# Paint Spraying or Powder Coating for Alloy Refurb?



## salsheikh (Jul 5, 2010)

Guys, 

what is the recommendation with regards to wheel refurbishment?

Is it better to get it spray painted or powder coated?

What sort of price should I be paying?

Any recommended companies around Nuneaton/Coventry area?

Thanks


----------



## -Jamie- (Nov 6, 2012)

Powder coated every time, Far more durable


----------



## jack-c (Oct 21, 2012)

Powder coating is good but should the dreaded happen and you kerb a wheel it's a lot more difficult to touch up than paint because the powder coat is so thick. 

For this reason and the fact painted wheels if done well will have a nicer finish and look better I'd actually recommend painted wheels despite having powder coated wheels on my car at the moment. 

Whatever you decide to go for ask for the left over paint so you can keep it as a touch up.


----------



## RedUntilDead (Feb 10, 2009)

tbh I dont think one is any better than the other as each have their own merits and downfalls. I have mine powder coated because I thought it a more durable finish, but I have managed to chip the finish a few times which means the whole wheel needs to be refurbed again and it is difficult to get a good match. All four of my wheels are slightly different shading. Shadow chrome I think mine are done.

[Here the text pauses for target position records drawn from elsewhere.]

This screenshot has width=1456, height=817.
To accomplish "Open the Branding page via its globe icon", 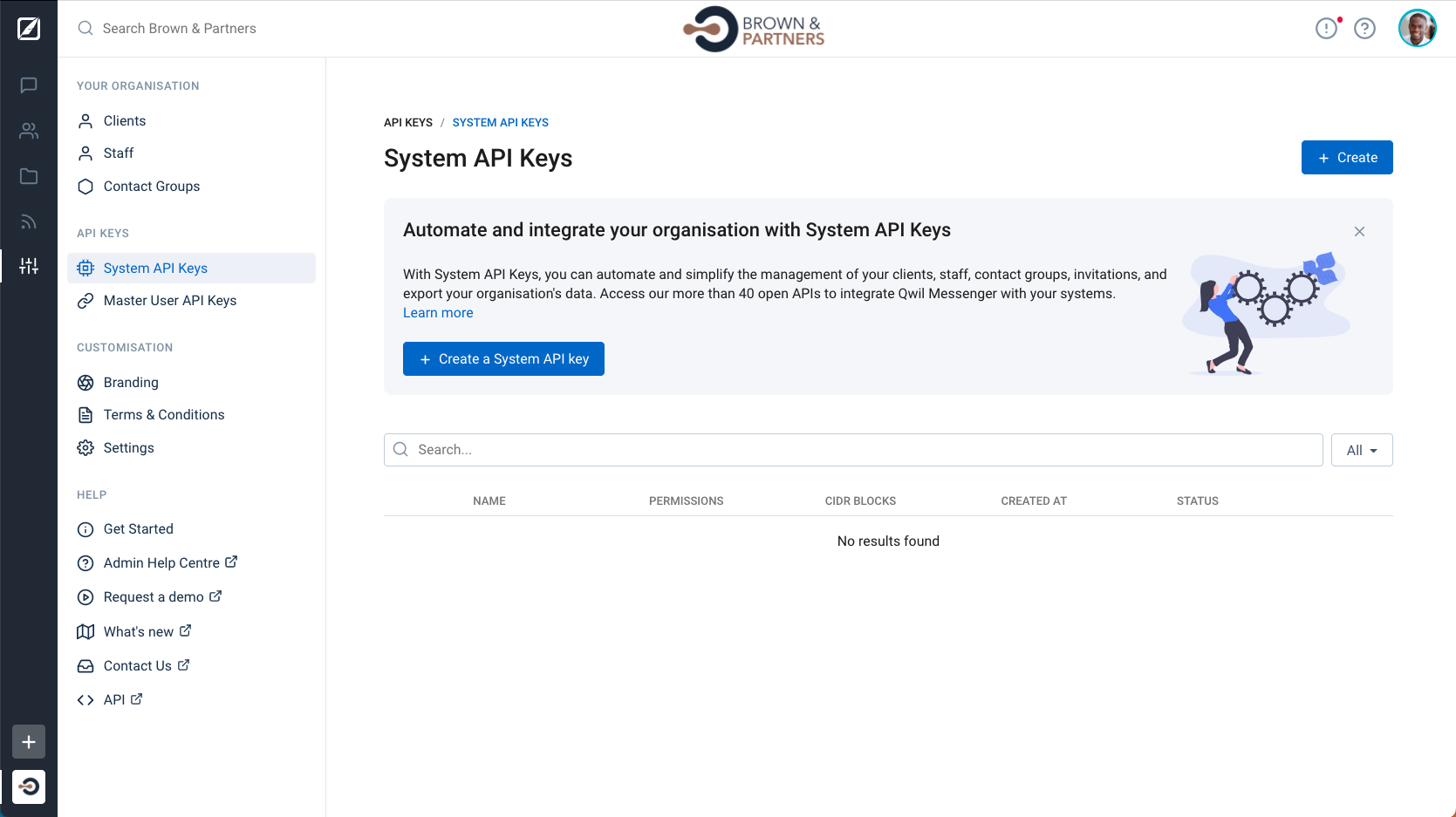I will tap(85, 382).
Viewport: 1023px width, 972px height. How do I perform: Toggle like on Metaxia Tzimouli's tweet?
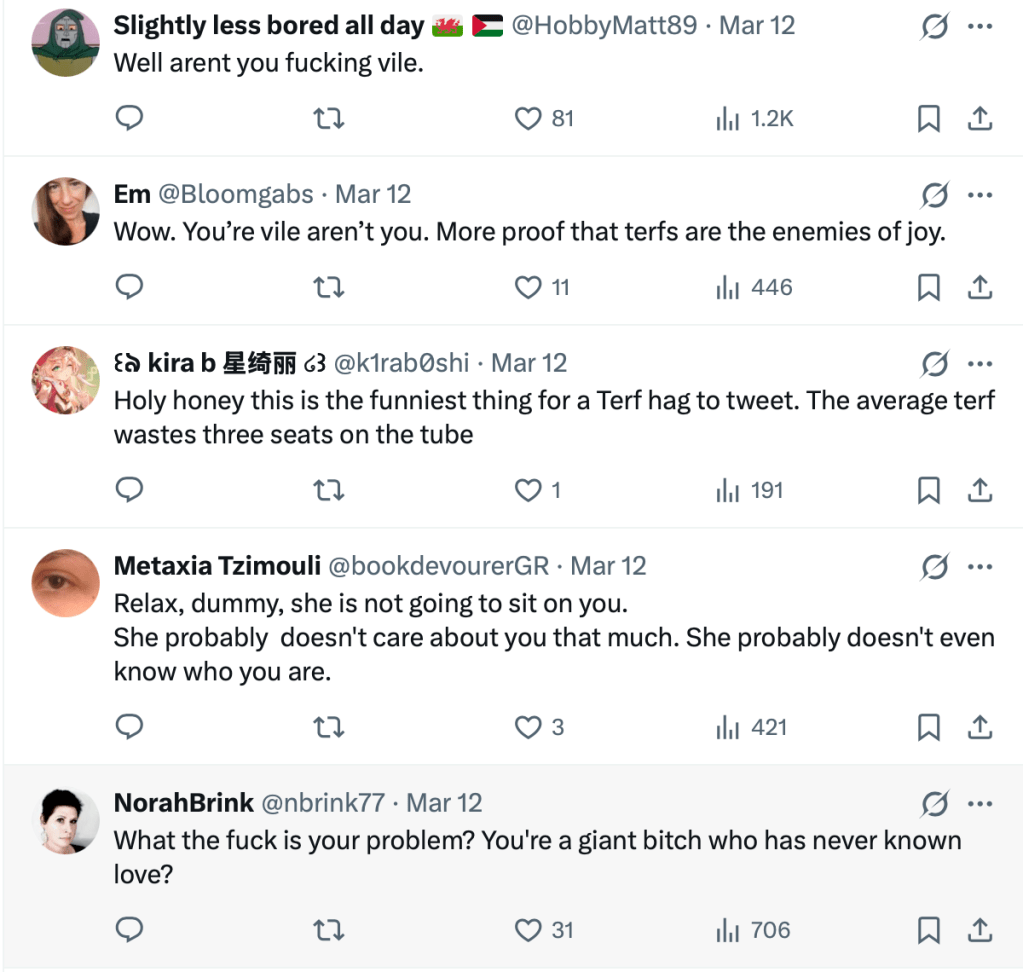click(528, 728)
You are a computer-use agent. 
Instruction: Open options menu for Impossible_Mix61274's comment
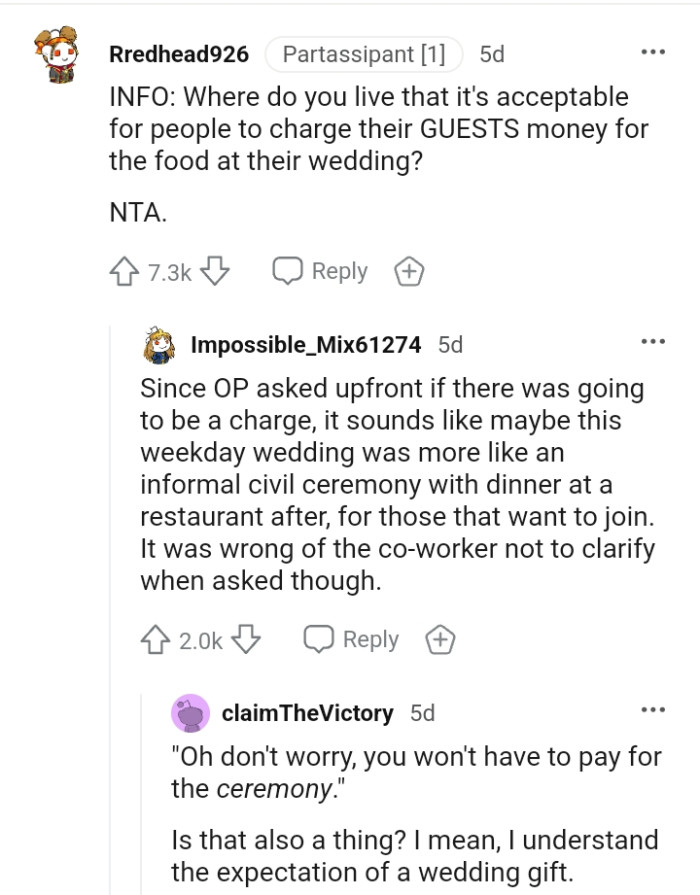(653, 343)
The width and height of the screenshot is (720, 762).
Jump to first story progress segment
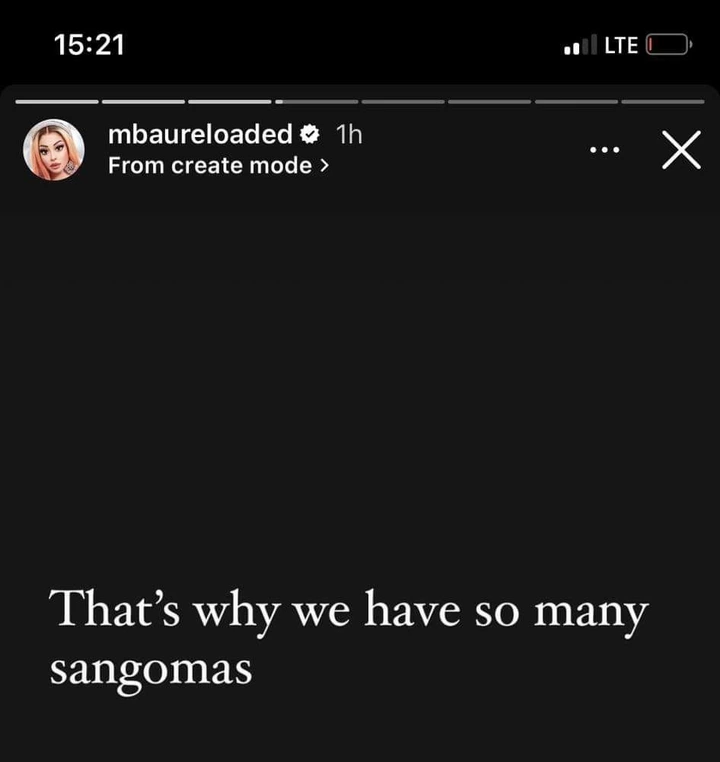pos(57,102)
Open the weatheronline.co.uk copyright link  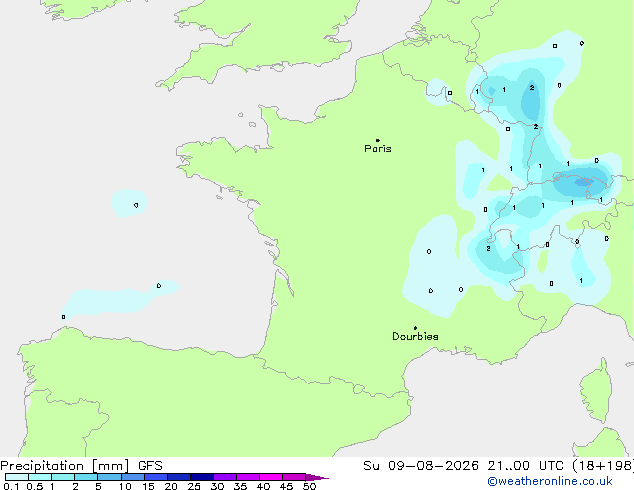point(550,481)
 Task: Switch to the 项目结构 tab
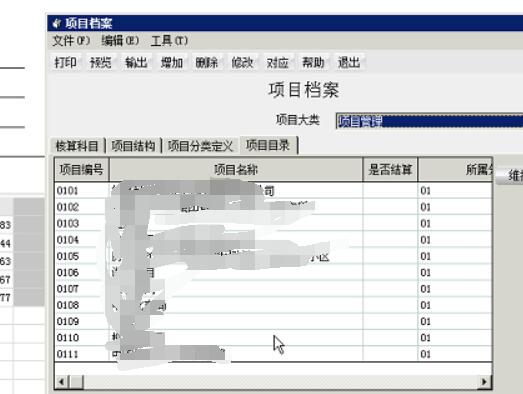coord(133,146)
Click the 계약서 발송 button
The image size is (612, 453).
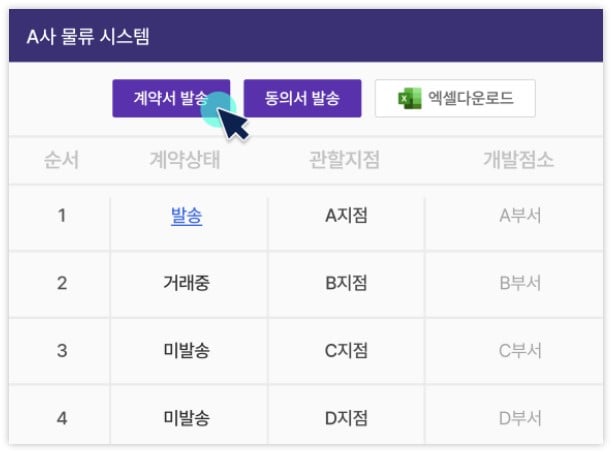(171, 98)
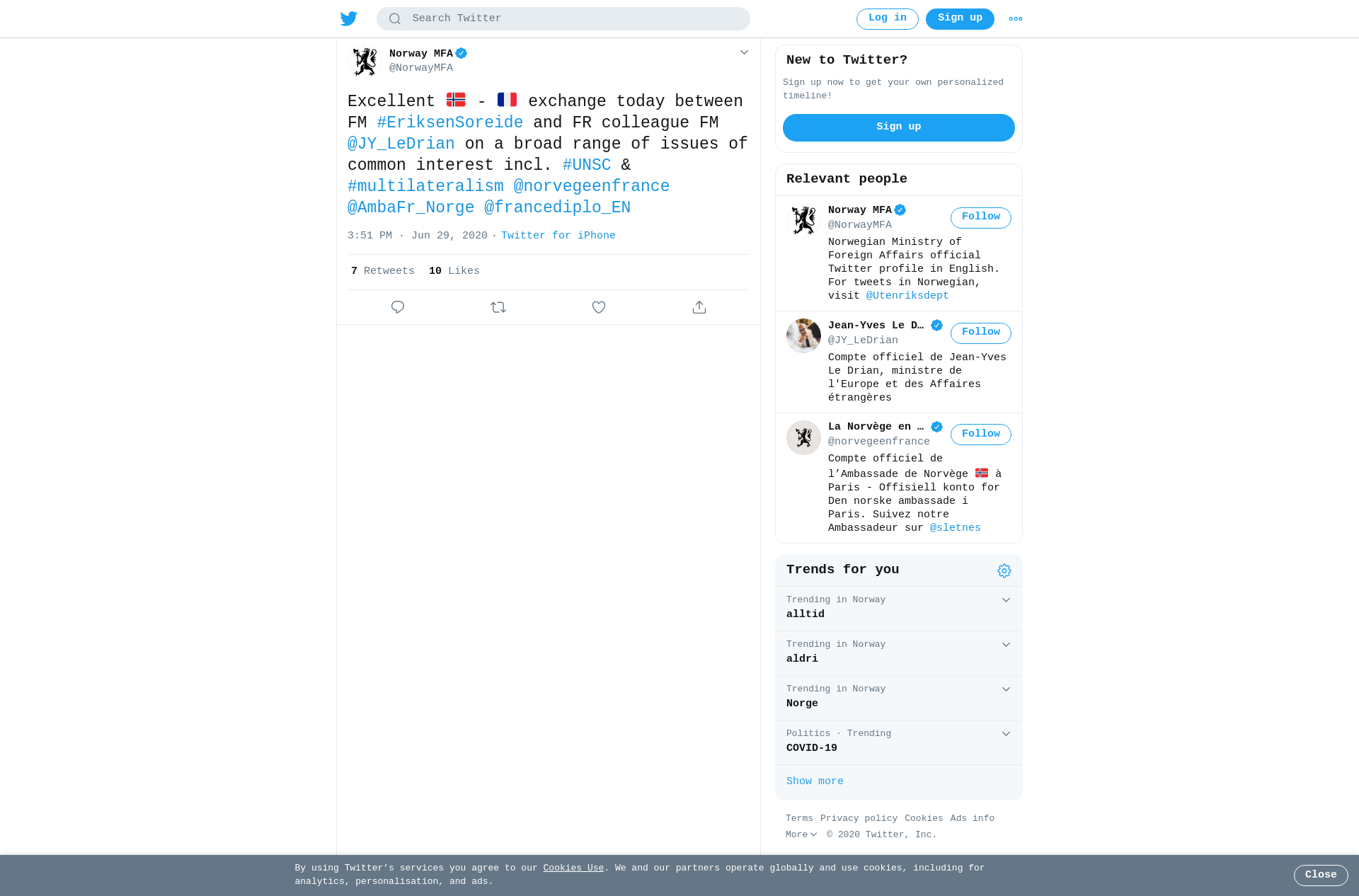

City powder coaters in Birmingham are very cheap and I have had a few decent sets done by them. They have a massive turn over so they will have a few unhappy customers too.
My wheels now I wanted the best and decided on using the wheel specialist. They are a franchise and one can be found in Coventry. The quality I have witnessed is top notch from the guys in Manchester, cant vouch for Cov. but check out their website.


----------



## Sutty 90 (Aug 24, 2014)

It depends what effect you want really. While powder coating provides more durable protection, painting in clear over base can offer a range of effects such as metallic, pearlescent and matt finishes. Often I've seen bodyshops have the wheels blasted & powder coated and then refinished in the desired top coat. I'd say £50-60 per wheels is reasonable. Just remember you get what you pay for in most cases.

Sutty.


----------



## Welshquattro1 (Dec 6, 2013)

I went with painted on mine as didn't have the colour I wanted with powder coating! As said above coating is more durable but hard to repair well.


----------



## Dannbodge (Sep 26, 2010)

I've never had any issues with painted wheels


----------



## Jag 63 (Nov 21, 2014)

+1 For the "Wheel Specialist" just had a set done by them in Burton on Trent excellent job.

Rick


----------



## Blue Al (Sep 13, 2015)

I had some white powder coated wheels, which I had over sprayed in white Audi paint 
Looks great for 6 months, then began to degrade between the spokes, not sure if that was a reflection on the process or the man behind the gun
Job done under the arches near villa park


----------



## Harry_p (Mar 18, 2015)

Paint usually gives a smoother, glossier finish. Powder coat is generally tougher and harder wearing, but can be more prone to rippling or orange peel on inner edges and return angles.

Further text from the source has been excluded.